■ Required work ■
In the data below, find the line that contains "Polityka cookie (72, 831)" and the line that contains "Marketing (80, 960)". Copy both, plus every line between them, exactly.

■ Given data ■
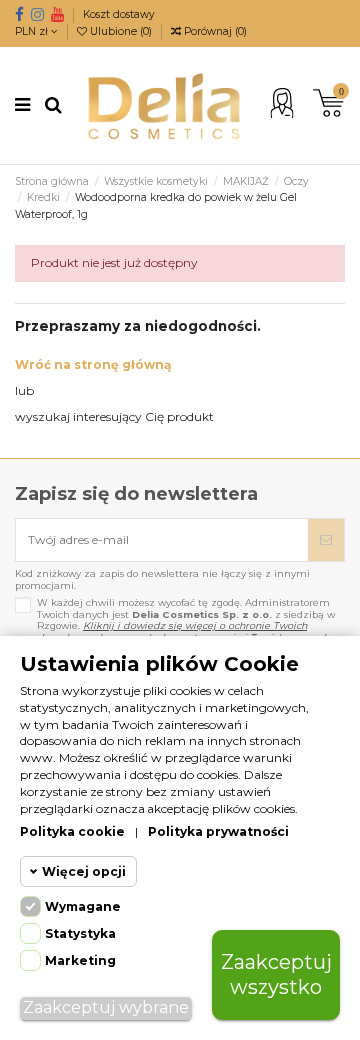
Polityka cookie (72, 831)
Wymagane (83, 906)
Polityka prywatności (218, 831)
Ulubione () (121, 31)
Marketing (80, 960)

==

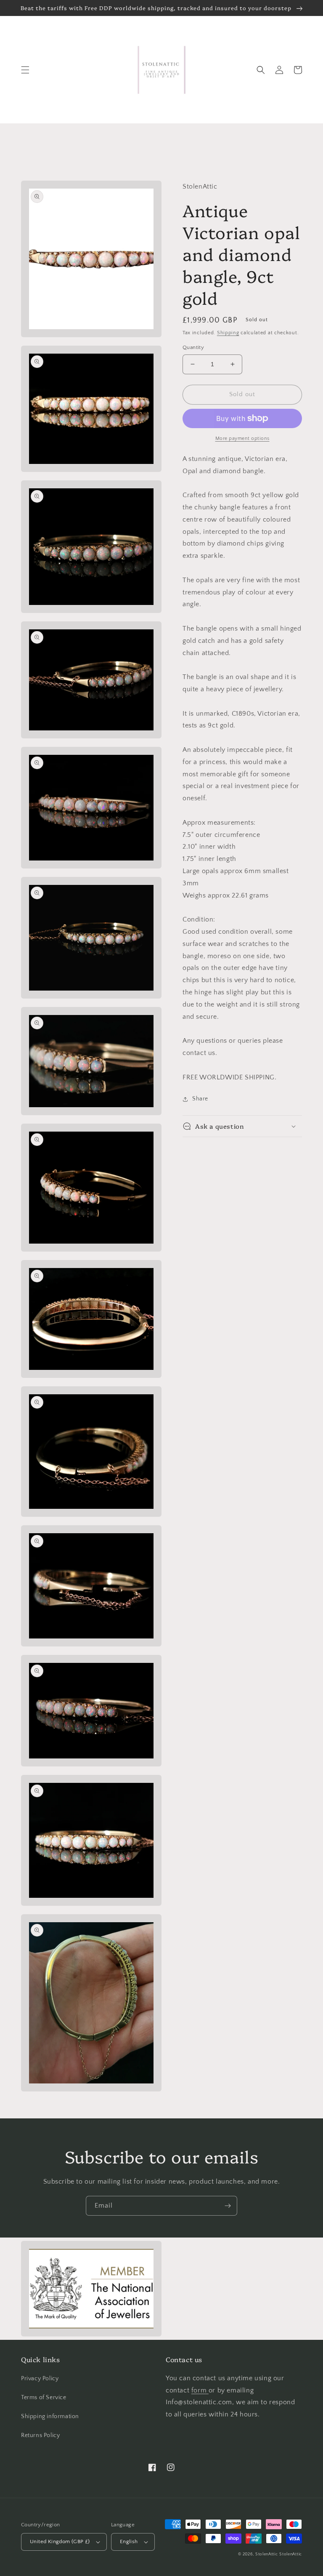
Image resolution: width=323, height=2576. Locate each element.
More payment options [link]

■ Expected answer ■
Polityka cookie (72, 831)
Wymagane (83, 906)
Polityka prywatności (218, 831)
Ulubione () (121, 31)
Marketing (80, 960)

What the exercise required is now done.